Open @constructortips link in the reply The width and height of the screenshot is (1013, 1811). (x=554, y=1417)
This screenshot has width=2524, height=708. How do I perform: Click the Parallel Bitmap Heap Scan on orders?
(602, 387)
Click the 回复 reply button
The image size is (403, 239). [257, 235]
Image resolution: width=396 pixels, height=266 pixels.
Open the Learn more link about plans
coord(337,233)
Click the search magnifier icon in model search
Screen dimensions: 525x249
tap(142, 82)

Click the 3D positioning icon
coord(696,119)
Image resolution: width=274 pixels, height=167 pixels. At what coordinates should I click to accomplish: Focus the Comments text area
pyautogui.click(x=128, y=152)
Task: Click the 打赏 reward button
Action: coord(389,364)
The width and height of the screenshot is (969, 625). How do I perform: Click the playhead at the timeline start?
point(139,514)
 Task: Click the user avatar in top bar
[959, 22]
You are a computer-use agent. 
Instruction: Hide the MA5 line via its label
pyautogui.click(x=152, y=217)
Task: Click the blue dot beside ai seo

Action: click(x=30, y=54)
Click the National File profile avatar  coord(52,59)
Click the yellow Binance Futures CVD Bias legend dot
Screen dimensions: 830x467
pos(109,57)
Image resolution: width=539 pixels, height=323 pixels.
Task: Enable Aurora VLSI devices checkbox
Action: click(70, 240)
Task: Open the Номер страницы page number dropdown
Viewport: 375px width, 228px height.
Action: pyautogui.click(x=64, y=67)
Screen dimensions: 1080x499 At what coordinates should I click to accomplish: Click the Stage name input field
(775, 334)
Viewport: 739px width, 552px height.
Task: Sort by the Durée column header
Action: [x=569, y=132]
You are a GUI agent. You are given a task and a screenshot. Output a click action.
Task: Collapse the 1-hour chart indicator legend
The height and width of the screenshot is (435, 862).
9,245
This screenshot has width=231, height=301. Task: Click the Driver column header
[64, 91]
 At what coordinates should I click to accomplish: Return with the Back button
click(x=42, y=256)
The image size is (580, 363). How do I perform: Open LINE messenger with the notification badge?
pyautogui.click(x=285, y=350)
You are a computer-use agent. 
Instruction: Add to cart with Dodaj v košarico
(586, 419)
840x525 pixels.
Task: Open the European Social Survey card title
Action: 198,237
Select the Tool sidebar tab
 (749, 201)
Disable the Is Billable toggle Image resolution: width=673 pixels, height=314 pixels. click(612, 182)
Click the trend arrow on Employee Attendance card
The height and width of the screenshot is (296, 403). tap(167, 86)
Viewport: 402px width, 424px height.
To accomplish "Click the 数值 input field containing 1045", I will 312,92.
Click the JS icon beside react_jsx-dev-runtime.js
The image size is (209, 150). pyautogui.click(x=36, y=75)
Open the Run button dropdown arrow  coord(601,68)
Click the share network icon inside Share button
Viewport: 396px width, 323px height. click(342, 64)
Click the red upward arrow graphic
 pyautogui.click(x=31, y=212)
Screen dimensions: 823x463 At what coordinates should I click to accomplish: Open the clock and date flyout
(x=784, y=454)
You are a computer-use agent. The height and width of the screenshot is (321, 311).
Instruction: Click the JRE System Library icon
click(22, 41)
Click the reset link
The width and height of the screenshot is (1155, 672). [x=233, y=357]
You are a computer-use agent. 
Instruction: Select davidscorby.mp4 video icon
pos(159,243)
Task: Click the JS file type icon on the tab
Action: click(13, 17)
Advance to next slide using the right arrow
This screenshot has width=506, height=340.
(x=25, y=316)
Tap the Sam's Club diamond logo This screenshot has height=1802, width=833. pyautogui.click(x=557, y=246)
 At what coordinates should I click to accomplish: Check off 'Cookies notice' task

=====

• PROBLEM STATEMENT
Find the line that contains "Advance to next slide using the right arrow". Copy it and every line after it to the end of the records, exactly, and nothing more.

• FINAL ANSWER
Advance to next slide using the right arrow
This screenshot has width=506, height=340.
(x=25, y=316)
Tap the Sam's Club diamond logo This screenshot has height=1802, width=833. pyautogui.click(x=557, y=246)
 At what coordinates should I click to accomplish: Check off 'Cookies notice' task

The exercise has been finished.